Former Legislative Assembly constituency in West Bengal, India

Kabitirtha Assembly constituency was a Legislative Assembly constituency of South 24 Parganas district in the Indian state of West Bengal.

==Overview==
As a consequence of the orders of the Delimitation Commission, Kabitirtha Assembly constituency ceases to exist from 2011.

It was part of Jadavpur (Lok Sabha constituency).
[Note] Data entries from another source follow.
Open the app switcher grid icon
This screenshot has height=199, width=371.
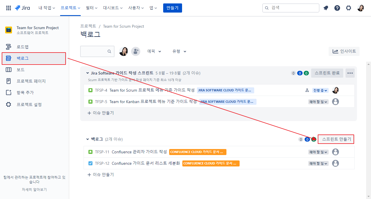(9, 8)
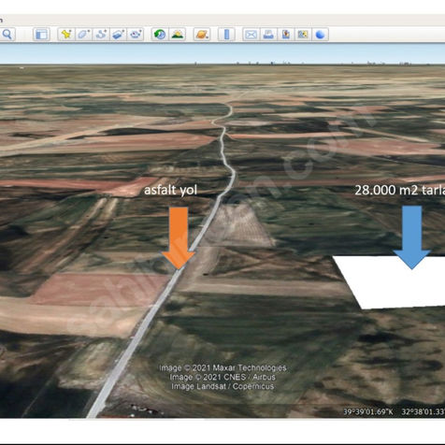View location in Google Maps
The height and width of the screenshot is (445, 445).
click(x=303, y=35)
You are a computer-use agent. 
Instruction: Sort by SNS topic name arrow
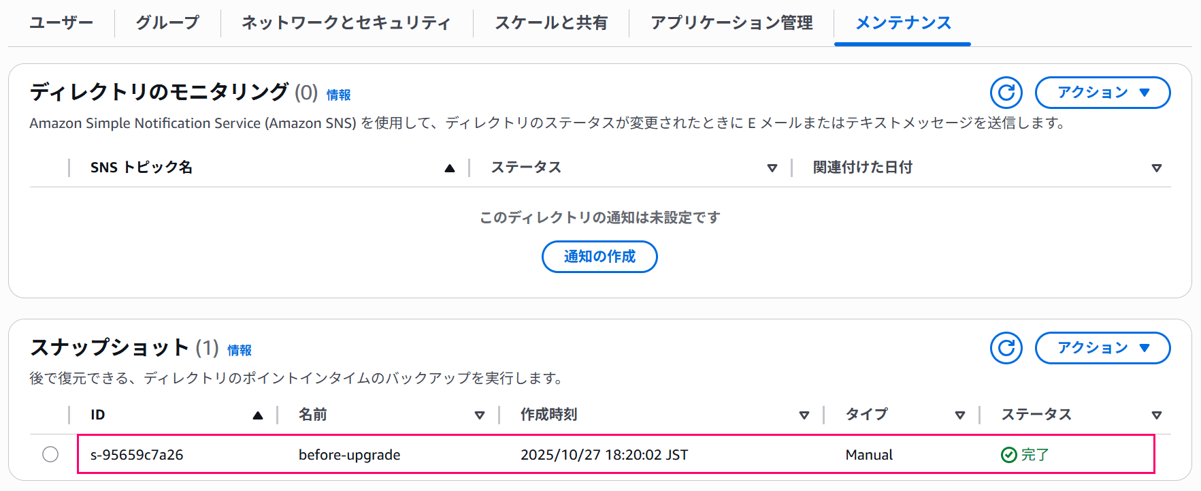449,168
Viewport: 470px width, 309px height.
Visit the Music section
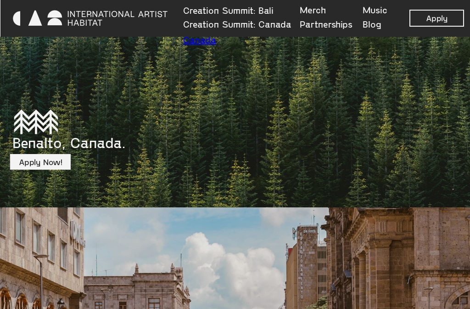(375, 11)
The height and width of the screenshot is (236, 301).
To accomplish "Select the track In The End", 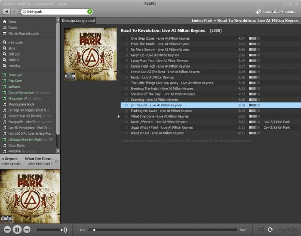I will click(156, 105).
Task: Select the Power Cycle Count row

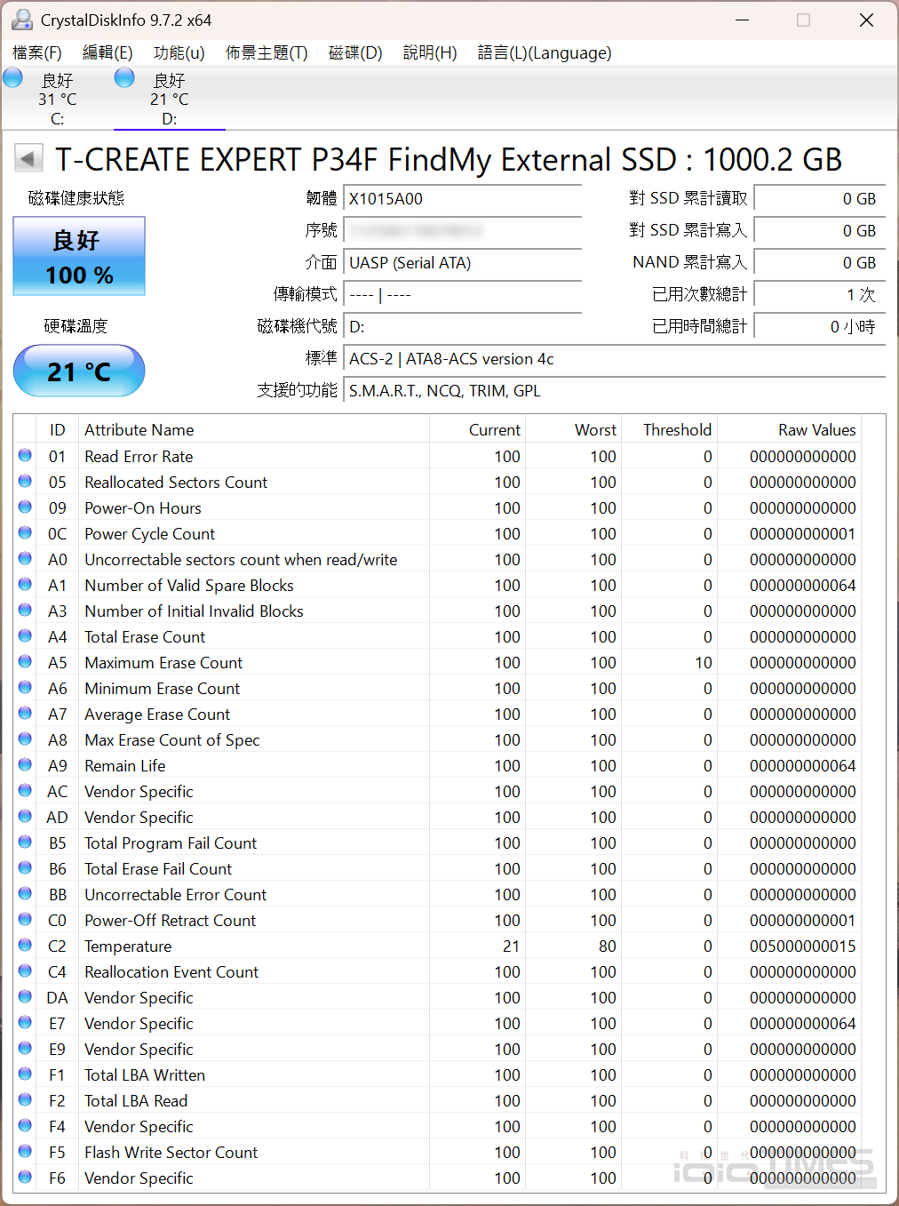Action: coord(149,533)
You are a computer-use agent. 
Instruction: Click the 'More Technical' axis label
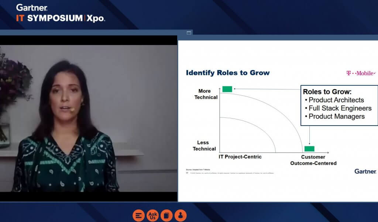[206, 94]
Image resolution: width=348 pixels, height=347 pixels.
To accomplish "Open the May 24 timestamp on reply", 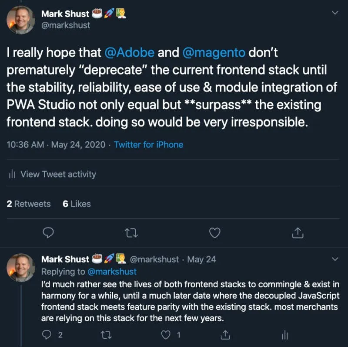I will 201,259.
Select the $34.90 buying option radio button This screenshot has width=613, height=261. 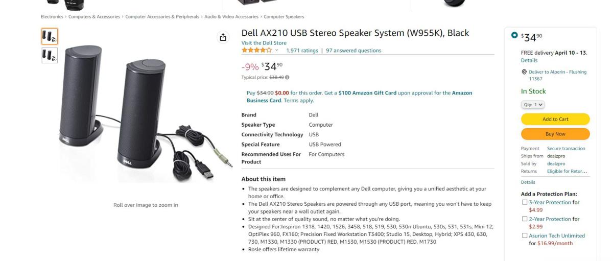tap(514, 35)
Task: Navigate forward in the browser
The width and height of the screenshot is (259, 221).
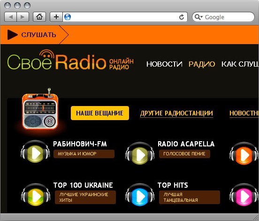Action: pyautogui.click(x=23, y=17)
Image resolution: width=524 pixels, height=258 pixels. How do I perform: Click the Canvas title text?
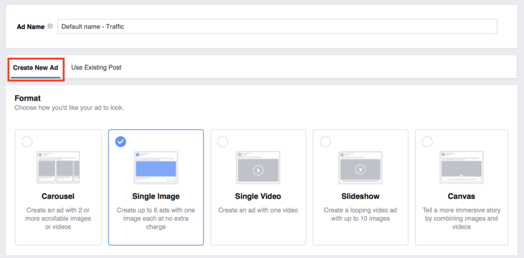tap(462, 196)
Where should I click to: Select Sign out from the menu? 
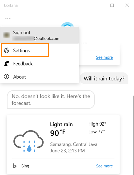point(40,35)
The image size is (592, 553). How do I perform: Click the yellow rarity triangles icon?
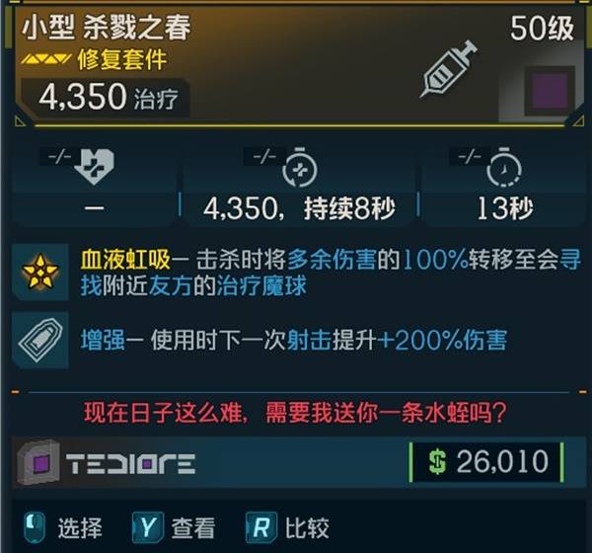45,59
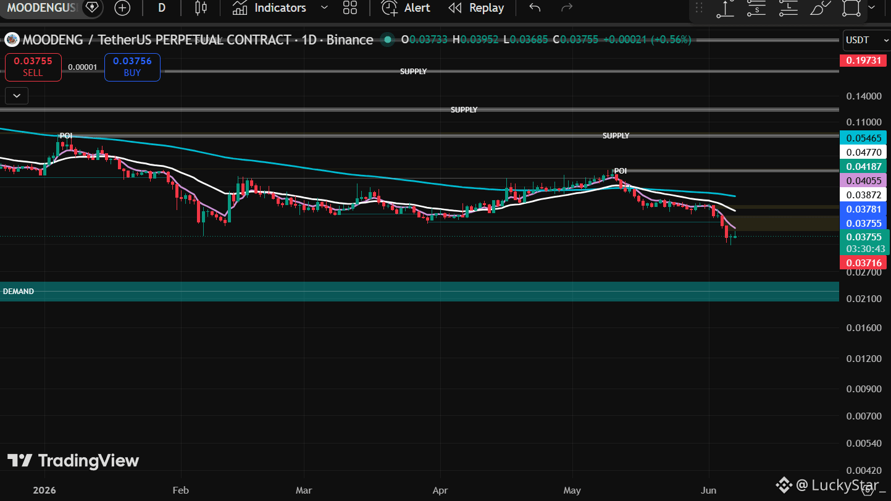
Task: Click the blue BUY 0.03756 button
Action: (132, 67)
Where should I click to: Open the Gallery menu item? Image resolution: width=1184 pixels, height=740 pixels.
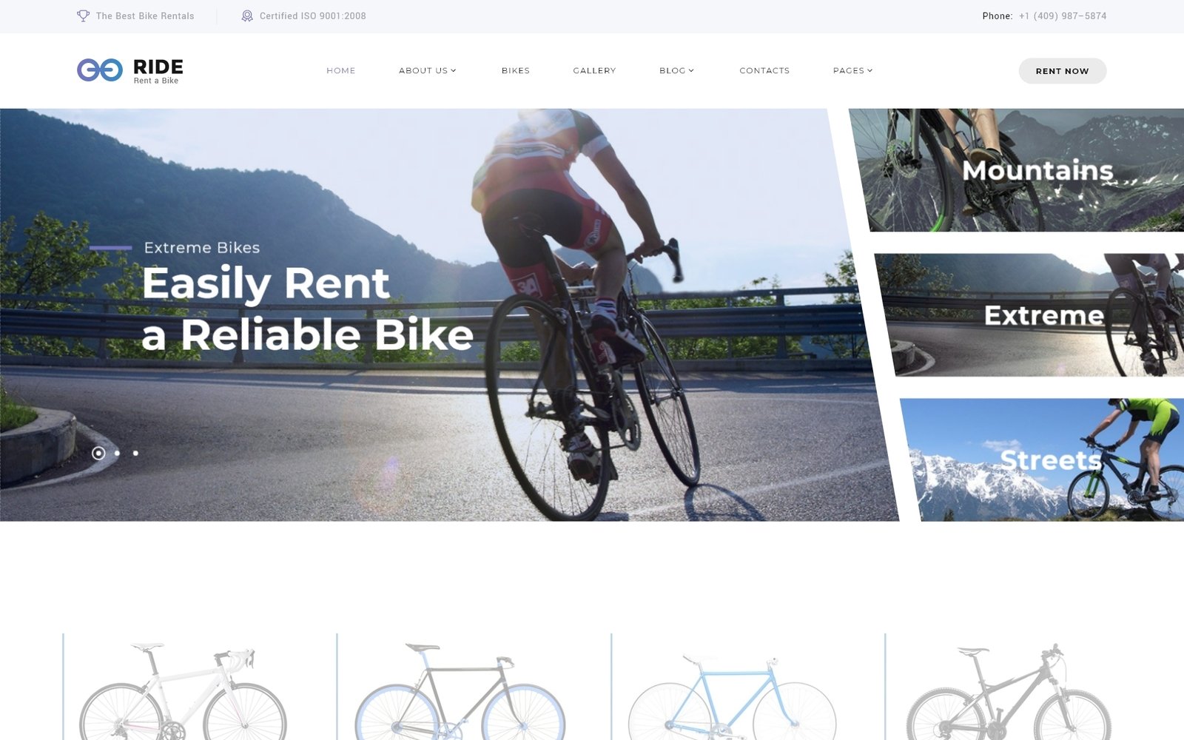click(594, 70)
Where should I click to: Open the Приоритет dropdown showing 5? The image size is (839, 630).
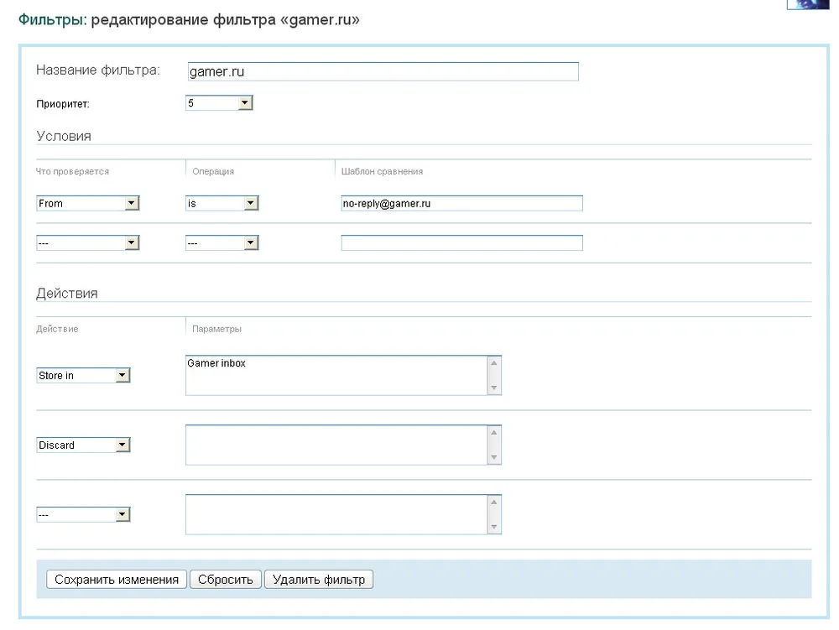pos(218,103)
== Members of the Legislative Assembly ==

| Election Year | Constituency | Name of M.L.A. | Party affiliation |
|---|---|---|---|
| 1951 | Watgaunge | Kali Mukherjee | Indian National Congress |
| 1957 | Ekbalpore | Narendranath Sen | Indian National Congress |
| 1962 |  | Narendranath Sen | Indian National Congress |
| 1967 | Kabitirtha | B.B.Paul | Indian National Congress |
| 1969 |  | Kalimuddin Shams | All India Forward Bloc |
| 1971 |  | Ram Peary Ram | Indian National Congress |
| 1972 |  | Ram Peary Ram | Indian National Congress |
| 1977 |  | Kalimuddin Shams | All India Forward Bloc |
| 1982 |  | Kalimuddin Shams | All India Forward Bloc |
| 1987 |  | Ram Pyare Ram | Indian National Congress |
| 1991 |  | Kalimuddin Shams | All India Forward Bloc |
| 1996 |  | Ram Peary Ram | Indian National Congress |
| 2001 |  | Ram Peary Ram | Indian National Congress |
| 2006 |  | Ram Peary Ram | Indian National Congress |

==Election results==
===1977-2006===
In the 2006, 2001 and 1996 state assembly elections, Ram Pyare Ram of Congress won the 147 Kabitirtha assembly seat defeating his nearest rival Moinuddin Shams of Forward Bloc in all the three years. Kalimuddin Shams of Forward Bloc defeated Ram Pyare Ram of Congress in 1991. Ram Pyare Ram of Congress defeated Kalimuddin Shams of Forward Bloc in 1987. Kalimuddin Shams of Forward Bloc defeated Saugata Roy of ICS in 1982 and Ram Pyare Ram of Congress in 1977.

===1967-1972===
Ram Peary Ram of Congress won in 1972 and 1971, Kalimuddin Shams of Forward Bloc won in 1969. B.B.Paul of Congress won in 1967.

===1951-1962 Ekbalpore-Watgunge===
In 1962 and 1957, there was a seat at Ekbalpore. Narendra Nath Sen of Congress won in both the years. In independent India’s first election in 1951 Kali Mukherjee of Congress won the Watgunge seat.